**Stated exercise a:** Reproduce the stratification excerpt below, starting with "#> Stratifying data..." and going on through "custom spatial data...", and switch "area weights" to "stratum weights" wherever it appears in that span.

··· Excerpt to read

We can re-run the stratification with
return_omitted = TRUE
which will attach a data frame of
omitted strata to the output.
s <- stratify(by = "WBPHS", species = "Mallard", strata_custom = map,
return_omitted = TRUE)
#> Using 'wbphs' (custom) stratification
#> Loading BBS data...
#> Filtering to species Mallard (1320)
#> Stratifying data...
#> Preparing custom strata (EPSG:4326; WGS 84)...
#> Summarizing strata...
#> Calculating area weights...
#> Joining routes to custom spatial data...
#> Renaming routes...
#> Omitting 104,495/124,900 route-years that do not match a stratum.
#> Returning omitted routes.
s[["routes_omitted"]]
#> # A tibble: 104,495 × 11
#> year strata_name country state route route_name latitude longitude bcr obs_n total_spp
#> <dbl> <chr> <chr> <chr> <chr> <chr> <dbl> <dbl> <dbl> <dbl> <dbl>
#> 1 1967 <NA> US ALABAMA 2-1 ST FLORIAN 34.9 -87.6 27 1140018 56
#> 2 1969 <NA> US ALABAMA 2-1 ST FLORIAN 34.9 -87.6 27 990062 52
#> 3 1970 <NA> US ALABAMA 2-1 ST FLORIAN 34.9 -87.6 27 990062 52
#> 4 1971 <NA> US ALABAMA 2-1 ST FLORIAN 34.9 -87.6 27 990062 56
#> 5 1972 <NA> US ALABAMA 2-1 ST FLORIAN 34.9 -87.6 27 990062 54
#> 6 1973 <NA> US ALABAMA 2-1 ST FLORIAN 34.9 -87.6 27 1060057 52
#> 7 1974 <NA> US ALABAMA 2-1 ST FLORIAN 34.9 -87.6 27 1060057 55
#> 8 1975 <NA> US ALABAMA 2-1 ST FLORIAN 34.9 -87.6 27 1060057 59
#> 9 1976 <NA> US ALABAMA 2-1 ST FLORIAN 34.9 -87.6 27 1060057 56
#> 10 1977 <NA> US ALABAMA 2-1 ST FLORIAN 34.9 -87.6 27 1060057 51
#> # ℹ 104,485 more rows
Let’s take a look.
omitted <- st_as_sf(s[["routes_omitted"]], coords = c("longitude", "latitude"),
crs= 4326)
ggplot() +
geom_sf(data = map, aes(fill = factor(strata_name)), alpha = 0.3) +
geom_sf(data = rts, aes(colour = factor(strata_name)), size = 1, alpha = 0.5) +
geom_sf(data = omitted, size = 0.75, alpha = 0.5) +
scale_fill_viridis_d(aesthetics = c("colour", "fill"), guide = "none")

······
··· Data for processing

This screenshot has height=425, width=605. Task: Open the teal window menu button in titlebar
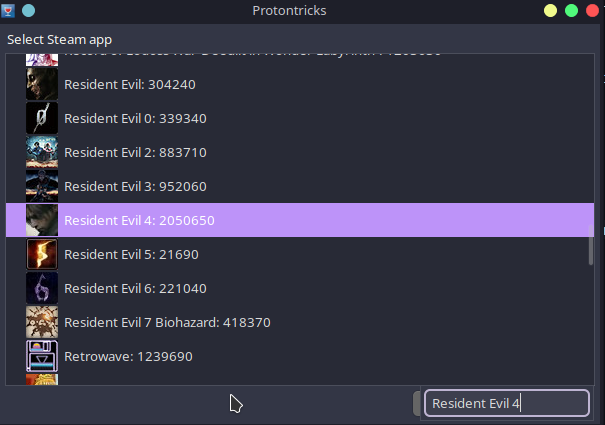(29, 10)
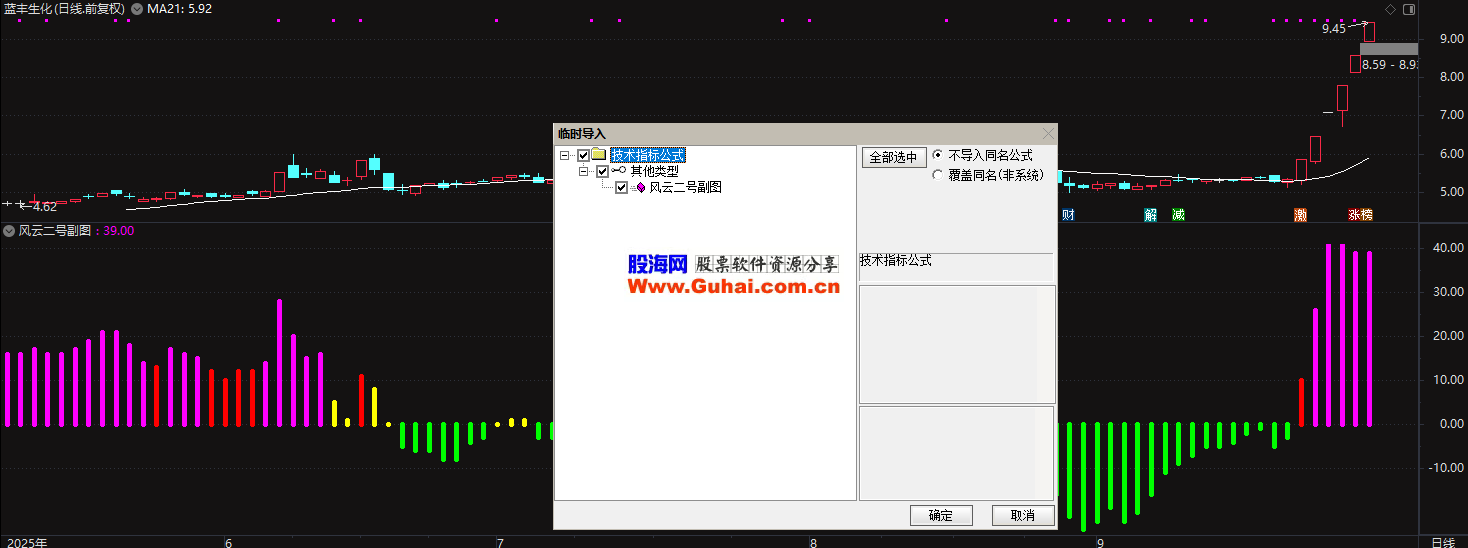1468x548 pixels.
Task: Click the 减 event marker on chart
Action: (1178, 214)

······

**Stated exercise b:** Extract each line of the rows above that contains the string "Task", treating case as significant.

**Complete answer a:**
#> Stratifying data...
#> Preparing custom strata (EPSG:4326; WGS 84)...
#> Summarizing strata...
#> Calculating stratum weights...
#> Joining routes to custom spatial data...

**Complete answer b:**
This screenshot has height=425, width=605. Task: Open the teal window menu button in titlebar
Task: Click the 减 event marker on chart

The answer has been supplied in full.